I started with a Model A running a stock Raspbian image, 2014-06-20-wheezy-raspbian.zip and ignored Wolfson’s recommendation to avoid a USB hub, because I needed that to see what I was doing to set up WiFi.

bizarre use of pogo pins, it's a wonder these make enough contact for the board to work at all!
bizarre use of pogo pins, it’s a wonder these make enough contact for the board to work at all!

No standard Raspberry Pi Drivers for the Wolfson

Unlike other bits of hardware, to run up the Wolfson card you can’t use the stock Raspbian and do an apt-get install some-sort-of-wolfson-driver. You’re in for a world of hurt here.

You either download the SD card image which is recommended by Wolfson.
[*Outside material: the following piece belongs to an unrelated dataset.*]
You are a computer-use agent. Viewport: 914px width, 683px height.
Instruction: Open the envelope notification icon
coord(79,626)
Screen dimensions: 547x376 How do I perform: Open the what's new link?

It’s 8Gb and it means 8Gb, and wouldn’t fit on my 8Gb card, because it requires a card with no dead sectors presumably.

Maybe time to compile the drivers myself following this? Nope – life is too short and I do not have the skillz to firefight what goes wrong. And what with the takeover of Wolfson by Cirrus it looks like the drivers are delayed still more. I like the Torygraph’s opener

Wolfson Microelectronics, the struggling Scottish microchip company, has been acquired by its American rival Cirrus Logic for £278m.[…]
Wolfson has become increasingly reliant on a few big customers including BlackBerry, which as seen sales of its smartphones collapse.
The company reported flat revenues of $179m and mounting losses of $13m last year.
Wolfson admitted it had been blindsided by the rate at which consumers were adopting 4G smartphones, which gave Qualcomm an advantage because it had developed an all-in-one 4G microchip that included an audio processor.

Damn. Those drivers aren’t going to happen any time soon, or maybe ever… I then used Ragnar Jensen’s zip described in this post, and the usage instructions here to install it. Which worked for me. I have no real idea how.
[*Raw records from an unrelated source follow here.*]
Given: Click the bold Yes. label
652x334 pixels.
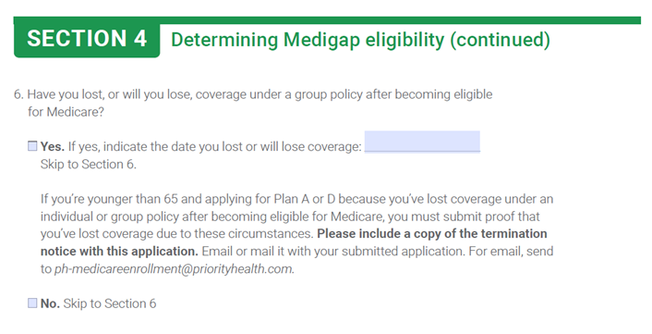Looking at the screenshot, I should [53, 146].
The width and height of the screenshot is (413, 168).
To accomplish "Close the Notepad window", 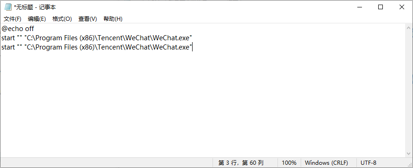I will (402, 7).
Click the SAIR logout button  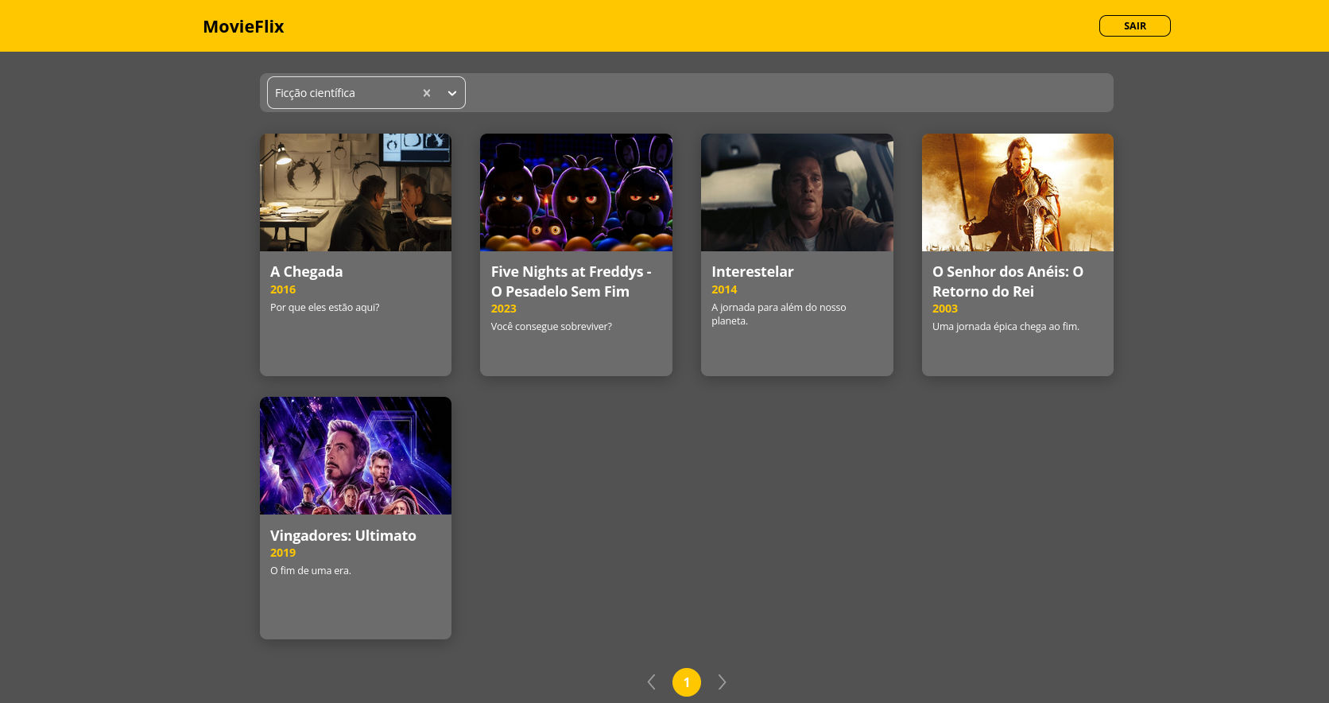pos(1134,26)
Don’t get the Wolfson card if you want playback until there are normal drivers available

My only interest in the card is to record – everyone else seems to want to take advantage of the whizzy playback options. To be honest there are alternatives if you want playback only, and it looks like the product is at risk of getting orphaned, since it is Pi Model A or B Rev 2 only, not B+, and is still driverless. You run the risk of getting stuck on an old version of Raspbian. That doesn’t bother me, as I will only use this for recording and not run anything else exotic on the Pi. If you want to run a media centre then you could start to hate being stuck on older versions of Raspbian.

How does it record, then?

I made the mistake of firing up ALSAmixer after installing, it certainly showed a lot of options and stuff going on which gave me a good feeling that the Wolfson card was present. But it is easier to adopt their installed ‘use cases’ that are installed in /home/pi

./Record_from_lineIn.sh

then issue

arecord -c 2 -f S16_LE -d 10 -r 44100 record_from_line_in.wav

to record a 10 second stereo track from Line in (that’s the -d 10 seconds, -d3600 would do you an hour, etc)

I experienced random buffer errors every 30s or so. Mindful of Wolfson’s warning about USB hubs I removed the keyboard (which has a hub) though I still used a hub to power the device, and because this was a Model A I had the wifi on the hub, and still took overruns

arecord -c 2 -f S16_LE -d 130 -r 44100 record_from_line_in1.wav
Recording WAVE 'record_from_line_in1.wav' : Signed 16 bit Little Endian, Rate 44100 Hz, Stereo
overrun!!! (at least 90.703 ms long)
overrun!!! (at least 50.601 ms long)
overrun!!! (at least 15.111 ms long)

Although it looks ghastly here is an MP3 of the original file that I played into the Pi –

and here is the file recorded with the overruns above, converted to MP3

Which doesn’t sound so terrible to me at all. I should still not be such a cheapskate and buy SD cards from ebay, if a Class 6 card is what’s needed for audio 😉

I still got overruns with FLAC but they were shorter, which points towards disk IO as being the problem, since FLAC ups CPU load a lot but reduces disk writing, because that’s its job

arecord -c 2 -f S16_LE -d 130 -r 44100 | flac -o test1.flac - --channels=2 --sample-rate=44100 -f

flac 1.2.1, Copyright (C) 2000,2001,2002,2003,2004,2005,2006,2007  Josh Coalson
flac comes with ABSOLUTELY NO WARRANTY.  This is free software, and you are
welcome to redistribute it under certain conditions.  Type `flac' for details.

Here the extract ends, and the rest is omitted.